[Stored records]

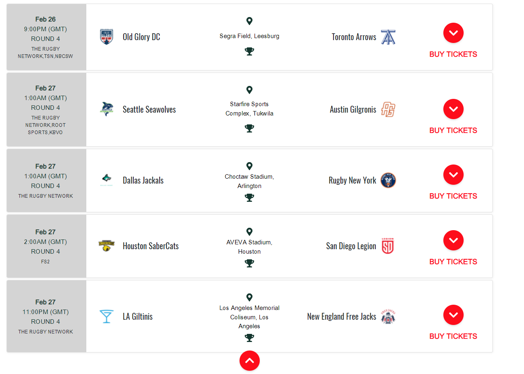Image resolution: width=524 pixels, height=374 pixels.
Task: Expand the LA Giltinis match details chevron
Action: point(453,315)
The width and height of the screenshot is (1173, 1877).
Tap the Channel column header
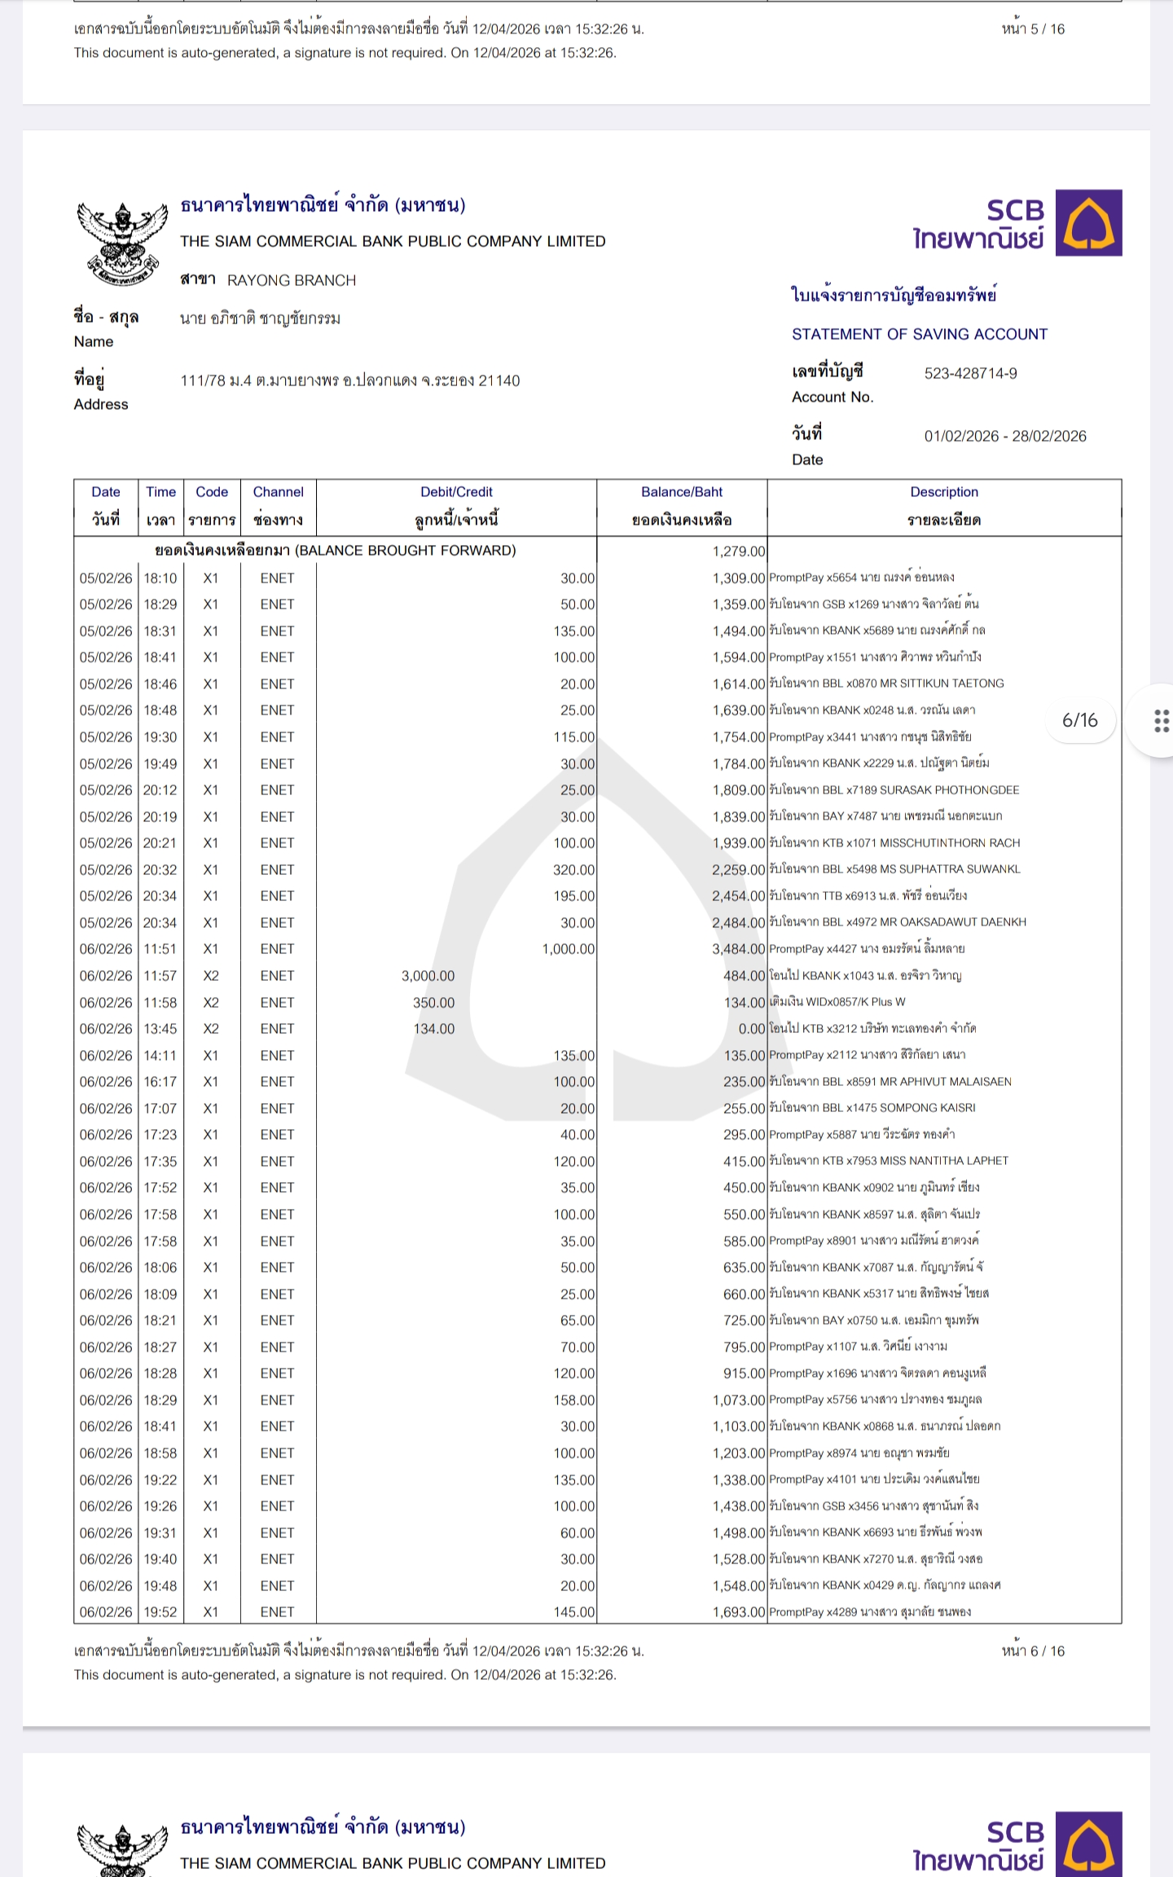278,506
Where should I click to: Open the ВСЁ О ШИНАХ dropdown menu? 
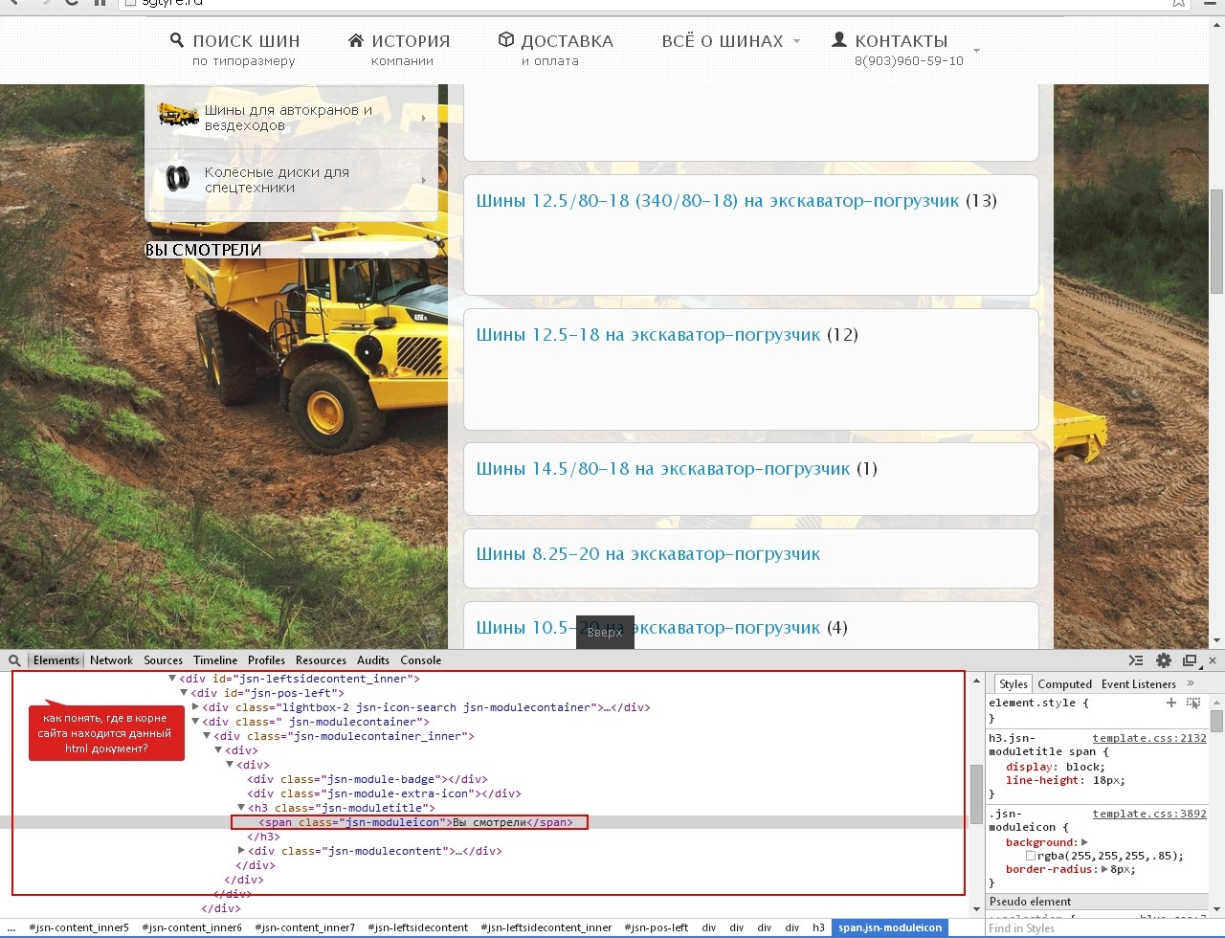[730, 41]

__WHAT THE TASK REQUIRES__
A word-for-word repeat of the lines from the line with "The width and" to the last line of the data, both ends included and pictures left out, is all that should appear.

__SOLUTION TO THIS PROBLEM__
The width and height of the screenshot is (1173, 1877).
Tap the Channel column header
278,506
Where should I click to: Open the ВСЁ О ШИНАХ dropdown menu? 
[730, 41]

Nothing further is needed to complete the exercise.